The fighters from the Somerset household were desperately trying to get through to the Duke and his son but couldn’t do much against the organised opponents. Everything got worse when the arrows came – deadly, white-feathered missiles soaring in with a precision and firing rate unmatched in the whole world. “Incoming,” someone shouted as the men desperately tried to protect themselves. Some more men fell, others got hit by arrows but somehow fought on despite their injuries. The men who had tried to shield the King were shot one by one. The King himself was struck by an arrow and bleeding.

It wasn’t clear who was the first person to make the call, but soon, it was echoed all through the army. “Retreat,” the fighters shouted, running, struggling to reach their horses which they had tethered a short distance away from the square.

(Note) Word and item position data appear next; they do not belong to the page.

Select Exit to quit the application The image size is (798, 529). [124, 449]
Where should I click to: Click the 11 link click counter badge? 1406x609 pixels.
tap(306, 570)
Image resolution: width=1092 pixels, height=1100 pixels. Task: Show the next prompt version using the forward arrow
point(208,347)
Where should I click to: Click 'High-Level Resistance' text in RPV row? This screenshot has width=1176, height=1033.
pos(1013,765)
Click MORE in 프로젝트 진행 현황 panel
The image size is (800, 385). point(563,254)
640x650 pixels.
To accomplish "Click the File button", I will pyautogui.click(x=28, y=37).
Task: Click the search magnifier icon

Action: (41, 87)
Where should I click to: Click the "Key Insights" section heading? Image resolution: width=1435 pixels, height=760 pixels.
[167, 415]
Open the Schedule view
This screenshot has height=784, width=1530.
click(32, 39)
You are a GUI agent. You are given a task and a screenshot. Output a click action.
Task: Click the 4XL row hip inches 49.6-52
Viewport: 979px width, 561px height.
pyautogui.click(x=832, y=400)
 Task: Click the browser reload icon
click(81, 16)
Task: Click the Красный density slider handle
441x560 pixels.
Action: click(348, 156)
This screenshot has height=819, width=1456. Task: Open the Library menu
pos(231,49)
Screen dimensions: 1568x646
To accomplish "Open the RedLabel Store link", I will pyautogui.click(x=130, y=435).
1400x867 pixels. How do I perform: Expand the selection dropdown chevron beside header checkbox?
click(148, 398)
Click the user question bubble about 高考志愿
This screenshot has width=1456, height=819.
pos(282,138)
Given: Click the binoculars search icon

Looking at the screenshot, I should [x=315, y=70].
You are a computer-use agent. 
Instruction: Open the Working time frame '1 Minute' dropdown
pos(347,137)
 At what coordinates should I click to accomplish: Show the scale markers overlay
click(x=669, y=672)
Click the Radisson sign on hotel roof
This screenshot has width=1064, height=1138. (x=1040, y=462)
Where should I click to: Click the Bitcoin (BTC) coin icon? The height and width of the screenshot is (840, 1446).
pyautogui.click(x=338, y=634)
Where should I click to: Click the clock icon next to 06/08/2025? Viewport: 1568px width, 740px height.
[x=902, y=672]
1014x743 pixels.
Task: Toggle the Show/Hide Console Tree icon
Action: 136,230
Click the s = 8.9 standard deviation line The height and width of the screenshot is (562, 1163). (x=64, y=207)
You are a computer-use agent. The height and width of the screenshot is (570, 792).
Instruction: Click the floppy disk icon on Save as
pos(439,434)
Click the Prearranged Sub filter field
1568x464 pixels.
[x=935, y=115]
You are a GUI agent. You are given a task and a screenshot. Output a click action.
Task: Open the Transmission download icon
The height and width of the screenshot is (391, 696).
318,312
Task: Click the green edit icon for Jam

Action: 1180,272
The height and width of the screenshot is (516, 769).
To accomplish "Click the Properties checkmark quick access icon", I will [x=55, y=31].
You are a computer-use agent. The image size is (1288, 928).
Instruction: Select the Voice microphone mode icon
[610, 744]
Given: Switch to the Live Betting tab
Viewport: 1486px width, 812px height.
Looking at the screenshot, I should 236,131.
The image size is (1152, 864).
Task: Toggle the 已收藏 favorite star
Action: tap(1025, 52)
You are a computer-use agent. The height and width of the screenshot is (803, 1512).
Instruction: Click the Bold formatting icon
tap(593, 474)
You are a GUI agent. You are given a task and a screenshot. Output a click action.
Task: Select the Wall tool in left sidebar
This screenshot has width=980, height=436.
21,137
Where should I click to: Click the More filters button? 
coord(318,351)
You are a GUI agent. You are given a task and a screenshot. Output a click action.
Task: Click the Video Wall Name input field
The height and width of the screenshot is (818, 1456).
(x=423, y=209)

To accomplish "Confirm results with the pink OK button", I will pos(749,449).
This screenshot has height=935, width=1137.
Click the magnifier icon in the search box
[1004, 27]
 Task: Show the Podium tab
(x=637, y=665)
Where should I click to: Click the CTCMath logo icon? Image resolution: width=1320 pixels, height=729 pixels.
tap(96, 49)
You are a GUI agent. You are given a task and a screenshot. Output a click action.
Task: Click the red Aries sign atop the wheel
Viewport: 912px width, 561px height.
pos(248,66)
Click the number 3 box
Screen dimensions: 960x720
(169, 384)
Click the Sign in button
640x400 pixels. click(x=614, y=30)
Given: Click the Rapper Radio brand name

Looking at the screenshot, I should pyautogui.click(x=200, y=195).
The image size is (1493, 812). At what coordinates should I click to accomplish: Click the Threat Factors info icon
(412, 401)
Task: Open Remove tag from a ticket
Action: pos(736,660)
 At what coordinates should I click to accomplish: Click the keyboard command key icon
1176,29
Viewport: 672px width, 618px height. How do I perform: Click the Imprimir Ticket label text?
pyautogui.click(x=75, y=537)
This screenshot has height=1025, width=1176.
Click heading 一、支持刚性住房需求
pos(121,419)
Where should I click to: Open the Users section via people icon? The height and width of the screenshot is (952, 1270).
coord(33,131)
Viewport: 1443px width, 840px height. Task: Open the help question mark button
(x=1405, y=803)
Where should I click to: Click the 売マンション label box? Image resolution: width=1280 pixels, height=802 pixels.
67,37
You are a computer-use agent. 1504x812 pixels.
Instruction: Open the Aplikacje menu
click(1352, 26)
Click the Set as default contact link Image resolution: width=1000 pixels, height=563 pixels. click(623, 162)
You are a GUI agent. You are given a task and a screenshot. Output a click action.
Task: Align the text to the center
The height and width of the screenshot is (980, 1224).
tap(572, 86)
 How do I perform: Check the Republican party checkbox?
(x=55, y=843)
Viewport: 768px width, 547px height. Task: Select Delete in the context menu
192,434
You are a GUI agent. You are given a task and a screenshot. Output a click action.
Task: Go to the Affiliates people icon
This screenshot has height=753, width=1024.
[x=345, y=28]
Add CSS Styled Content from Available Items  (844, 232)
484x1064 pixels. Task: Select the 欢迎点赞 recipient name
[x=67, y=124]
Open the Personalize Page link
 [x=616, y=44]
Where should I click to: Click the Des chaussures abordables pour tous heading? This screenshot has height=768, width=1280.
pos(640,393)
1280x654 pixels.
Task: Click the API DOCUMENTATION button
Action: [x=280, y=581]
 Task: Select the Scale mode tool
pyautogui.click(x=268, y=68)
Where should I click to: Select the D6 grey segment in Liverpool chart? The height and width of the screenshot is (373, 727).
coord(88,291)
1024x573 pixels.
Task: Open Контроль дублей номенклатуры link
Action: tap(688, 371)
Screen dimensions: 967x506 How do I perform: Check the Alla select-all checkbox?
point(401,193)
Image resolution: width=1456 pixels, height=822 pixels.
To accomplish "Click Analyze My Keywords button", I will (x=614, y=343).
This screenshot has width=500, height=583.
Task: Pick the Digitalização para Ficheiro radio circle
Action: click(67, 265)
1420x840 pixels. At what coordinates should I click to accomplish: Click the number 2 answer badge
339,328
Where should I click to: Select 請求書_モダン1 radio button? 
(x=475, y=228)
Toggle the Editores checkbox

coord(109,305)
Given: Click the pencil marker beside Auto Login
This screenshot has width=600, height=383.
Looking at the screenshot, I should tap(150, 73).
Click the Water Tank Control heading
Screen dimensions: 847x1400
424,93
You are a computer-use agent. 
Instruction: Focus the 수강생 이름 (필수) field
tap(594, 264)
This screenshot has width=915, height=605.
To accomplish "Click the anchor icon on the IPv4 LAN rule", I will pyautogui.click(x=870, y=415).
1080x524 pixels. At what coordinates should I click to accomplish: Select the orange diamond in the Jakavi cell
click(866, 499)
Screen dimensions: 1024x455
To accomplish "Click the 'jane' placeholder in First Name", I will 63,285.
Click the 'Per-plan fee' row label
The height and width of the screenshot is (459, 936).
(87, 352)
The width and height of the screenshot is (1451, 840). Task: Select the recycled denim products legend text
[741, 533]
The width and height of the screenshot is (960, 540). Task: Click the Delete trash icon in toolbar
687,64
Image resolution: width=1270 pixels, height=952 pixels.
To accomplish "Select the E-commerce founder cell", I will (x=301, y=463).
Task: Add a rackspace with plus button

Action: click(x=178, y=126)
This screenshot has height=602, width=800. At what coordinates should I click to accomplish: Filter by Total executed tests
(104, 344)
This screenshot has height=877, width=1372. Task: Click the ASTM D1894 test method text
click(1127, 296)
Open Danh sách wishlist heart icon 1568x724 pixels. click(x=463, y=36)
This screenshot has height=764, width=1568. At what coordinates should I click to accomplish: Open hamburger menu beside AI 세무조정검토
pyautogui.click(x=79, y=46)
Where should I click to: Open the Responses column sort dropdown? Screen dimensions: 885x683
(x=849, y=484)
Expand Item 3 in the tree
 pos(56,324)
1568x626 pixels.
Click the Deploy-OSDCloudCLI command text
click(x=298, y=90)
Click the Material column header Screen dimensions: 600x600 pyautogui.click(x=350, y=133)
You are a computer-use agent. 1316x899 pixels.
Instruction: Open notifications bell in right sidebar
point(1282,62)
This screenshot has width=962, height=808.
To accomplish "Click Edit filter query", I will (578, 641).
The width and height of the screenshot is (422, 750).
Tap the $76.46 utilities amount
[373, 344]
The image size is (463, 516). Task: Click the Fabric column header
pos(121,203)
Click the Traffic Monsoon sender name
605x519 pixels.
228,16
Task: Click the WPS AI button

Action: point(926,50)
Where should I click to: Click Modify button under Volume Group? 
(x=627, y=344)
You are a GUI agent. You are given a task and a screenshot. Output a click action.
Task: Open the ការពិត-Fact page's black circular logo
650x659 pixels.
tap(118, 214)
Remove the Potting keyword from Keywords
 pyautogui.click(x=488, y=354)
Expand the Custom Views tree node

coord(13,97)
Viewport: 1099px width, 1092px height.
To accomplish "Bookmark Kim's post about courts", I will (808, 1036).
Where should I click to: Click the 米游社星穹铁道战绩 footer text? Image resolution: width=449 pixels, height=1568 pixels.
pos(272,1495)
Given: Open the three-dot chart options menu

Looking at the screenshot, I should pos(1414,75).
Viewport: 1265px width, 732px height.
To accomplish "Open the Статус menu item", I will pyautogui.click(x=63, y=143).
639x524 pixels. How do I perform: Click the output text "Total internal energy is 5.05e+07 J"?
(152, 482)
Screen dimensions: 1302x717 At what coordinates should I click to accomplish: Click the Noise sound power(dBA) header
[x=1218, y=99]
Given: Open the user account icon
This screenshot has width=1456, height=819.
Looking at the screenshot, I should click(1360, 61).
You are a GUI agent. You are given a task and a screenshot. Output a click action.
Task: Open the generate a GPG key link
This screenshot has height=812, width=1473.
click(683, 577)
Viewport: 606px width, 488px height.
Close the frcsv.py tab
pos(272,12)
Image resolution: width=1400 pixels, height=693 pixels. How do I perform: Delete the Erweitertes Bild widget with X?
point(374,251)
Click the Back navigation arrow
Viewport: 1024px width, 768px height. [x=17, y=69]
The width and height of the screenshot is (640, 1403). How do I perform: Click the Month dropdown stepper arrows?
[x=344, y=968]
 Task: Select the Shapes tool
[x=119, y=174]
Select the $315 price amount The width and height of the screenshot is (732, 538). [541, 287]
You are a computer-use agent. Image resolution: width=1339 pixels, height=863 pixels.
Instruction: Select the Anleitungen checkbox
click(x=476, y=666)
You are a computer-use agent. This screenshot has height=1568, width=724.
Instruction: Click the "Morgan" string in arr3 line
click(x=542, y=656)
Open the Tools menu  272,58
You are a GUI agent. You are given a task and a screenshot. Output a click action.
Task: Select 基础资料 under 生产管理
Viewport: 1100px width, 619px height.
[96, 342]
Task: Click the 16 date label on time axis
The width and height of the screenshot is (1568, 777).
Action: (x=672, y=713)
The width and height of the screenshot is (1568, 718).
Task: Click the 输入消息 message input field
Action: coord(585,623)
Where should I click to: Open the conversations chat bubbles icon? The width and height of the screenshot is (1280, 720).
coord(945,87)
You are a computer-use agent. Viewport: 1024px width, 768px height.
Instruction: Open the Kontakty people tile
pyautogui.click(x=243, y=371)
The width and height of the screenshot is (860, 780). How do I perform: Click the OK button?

More and more men followed the call. Some made it, others were cut down by Warwick’s men who followed them in hot pursuit.

After only a few minutes, it was over. Once again, the town of St Albans was quiet. This time, however, the sun of a cool spring day shone upon the bodies of the soldiers who had fallen, lying, dead or dying, on the cobblestones. The day had not seemed to bring bloodshed, but now it had brought more of it than most of those involved could have imagined. Richard Neville, Earl of Warwick, was content. Calmly, he gave orders to his men. His tactic of going into the town through a series of undefended, totally forgotten gardens and back alleys had saved the day for his army and for their leader, the Duke of York.

So many had died that day. Young Henry, however, lived. Severely wounded, blood matting his dark hair, he lay on the square, but he, unlike his father and so many others, had escaped death and would with a bit of luck recover from this fight. “He comes with me. I’ll put him under my protection,” Warwick said. No one challenged his decision. He had, after all, just won an amazing victory for his allies and his lord. After he had dealt with his young prisoner, Warwick turned towards the King who was now devoid of protection and in the hands of his captors. Negotiations would follow; negotiations that could only go well for York after such a victory. This day, Warwick was sure, would be remembered.